De son côté, le service de santé pourrait mobiliser en cas de besoin tout ou partie de ses 3 000 réservistes, ou des 600 élèves de l’école de santé de Bron. Déjà, la direction centrale du SSA fait appels aux médecins « jeunes retraités » considérés il y a encore quelques mois comme faisant partie des « retraités inactifs » ; et l’hôpital Bégin, à Saint-Mandé, établissement de référence des armées pour les maladies infectieuses émergentes, fait partie du réseau d’accueil des malades du Covid-19 ; il pourra être encore plus sollicité.
Sécurité nationale
Par ailleurs, la marine dispose de véritables hôpitaux embarqués, à bord du porte-avions Charles-de-Gaulle, et de trois porte-hélicoptères amphibies type « Mistral ». L’un d’entre eux, le « Tonnerre », devait faire route en cette fin de semaine sur la Corse, pour soulager l’hôpital d’Ajaccio : une quinzainede malades du coronavirus seront transférés vers les hôpitaux miliraires de Provence-Côte d’Azur.
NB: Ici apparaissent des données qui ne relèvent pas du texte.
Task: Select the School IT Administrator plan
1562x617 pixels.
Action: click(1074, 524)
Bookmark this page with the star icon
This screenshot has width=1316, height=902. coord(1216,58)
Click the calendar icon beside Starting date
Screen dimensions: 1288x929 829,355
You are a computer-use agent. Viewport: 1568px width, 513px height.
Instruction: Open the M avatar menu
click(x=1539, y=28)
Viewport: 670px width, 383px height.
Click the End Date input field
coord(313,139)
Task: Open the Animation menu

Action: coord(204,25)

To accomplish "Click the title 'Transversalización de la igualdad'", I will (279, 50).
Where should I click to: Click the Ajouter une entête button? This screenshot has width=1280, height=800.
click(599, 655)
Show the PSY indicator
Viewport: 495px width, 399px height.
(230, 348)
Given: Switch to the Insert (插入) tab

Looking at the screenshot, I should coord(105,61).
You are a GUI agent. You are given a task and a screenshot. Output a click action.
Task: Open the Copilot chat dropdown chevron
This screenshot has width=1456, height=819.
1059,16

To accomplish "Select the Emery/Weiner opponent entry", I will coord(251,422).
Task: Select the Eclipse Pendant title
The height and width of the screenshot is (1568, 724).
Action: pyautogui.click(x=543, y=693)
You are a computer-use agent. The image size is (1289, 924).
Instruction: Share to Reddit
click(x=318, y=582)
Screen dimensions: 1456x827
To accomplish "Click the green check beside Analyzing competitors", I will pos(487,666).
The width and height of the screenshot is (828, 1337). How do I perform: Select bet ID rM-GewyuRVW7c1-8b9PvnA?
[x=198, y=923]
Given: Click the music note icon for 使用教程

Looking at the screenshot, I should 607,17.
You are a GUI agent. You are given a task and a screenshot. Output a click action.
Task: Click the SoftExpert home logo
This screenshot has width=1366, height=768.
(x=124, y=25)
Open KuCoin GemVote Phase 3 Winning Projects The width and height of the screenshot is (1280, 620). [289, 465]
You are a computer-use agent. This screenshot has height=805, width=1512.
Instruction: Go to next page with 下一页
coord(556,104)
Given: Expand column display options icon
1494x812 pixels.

L’armée de terre pourra enfin prêter le concours du 2e régiment des dragons, à capacité « NRBC » (nucléaire, radiologique, bactériologique, chimique), spécialisé dans les opérations en milieu contaminé — ce qui peut s’avérer utile.
En faisant adopter par le sénat et l’assemblée nationale sa loi sur « l’état d’urgence sanitaire », le gouvernement se donne sans doute des marges d’action supplémentaires, dans ce domaine du recours aux moyens militaires, même si ce n’est pas le but déclaré de ce texte.
Certains pays ont déjà engagé plus largement leurs armées. En Italie, les hélicoptères militaires ont aidé à désengorger le dispositif médical en Lombardie, et l’armée a construit plusieurs hôpitaux de campagne. L’Espagne a déployé dans les rues notamment de Madrid, Valence, Saragosse et Las Palmas des unités d’urgence de l’armée, qui sont chargées de faire respecter les mesures de confinement, et du soutien aux sans-abri.
Il est courant de faire appel aux militaires lors d’épisodes d’épidémie, qui sont considérés comme des enjeux de sécurité nationale. Lors d’une première offensive du virus Ebola en Afrique de l’ouest, en novembre 2013, par exemple, le président Obama avait envoyé au Liberia plusieurs milliers de militaires américains, en soutien à l’action des agences civiles et des ONG. Au même moment, la marine française avait dépêché sur la côte guinéenne son porte-hélicoptères « Tonnerre ».